**Exercise directions:** Update the records below by changing every "y axis" to "vertical axis" and leaving everything else as it is. Omit the pictures from your answer.

[Rows of pointing data]
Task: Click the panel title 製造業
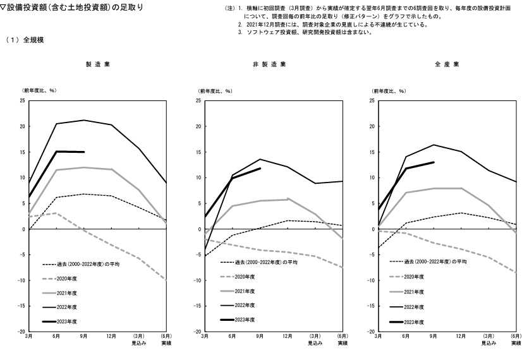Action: click(x=98, y=64)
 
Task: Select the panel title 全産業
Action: click(x=447, y=64)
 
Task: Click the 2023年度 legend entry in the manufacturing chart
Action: click(x=67, y=321)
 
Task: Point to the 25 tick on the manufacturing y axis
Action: click(x=23, y=100)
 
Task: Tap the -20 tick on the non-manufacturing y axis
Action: click(x=198, y=332)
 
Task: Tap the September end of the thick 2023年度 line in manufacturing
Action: click(x=84, y=152)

**Answer to this exercise:**
Task: Click the panel title 製造業
Action: click(x=98, y=64)
 
Task: Select the panel title 全産業
Action: click(x=447, y=64)
 
Task: Click the 2023年度 legend entry in the manufacturing chart
Action: click(x=67, y=321)
 
Task: Point to the 25 tick on the manufacturing vertical axis
Action: click(x=23, y=100)
 
Task: Tap the -20 tick on the non-manufacturing vertical axis
Action: click(x=198, y=332)
 
Task: Tap the September end of the thick 2023年度 line in manufacturing
Action: click(x=84, y=152)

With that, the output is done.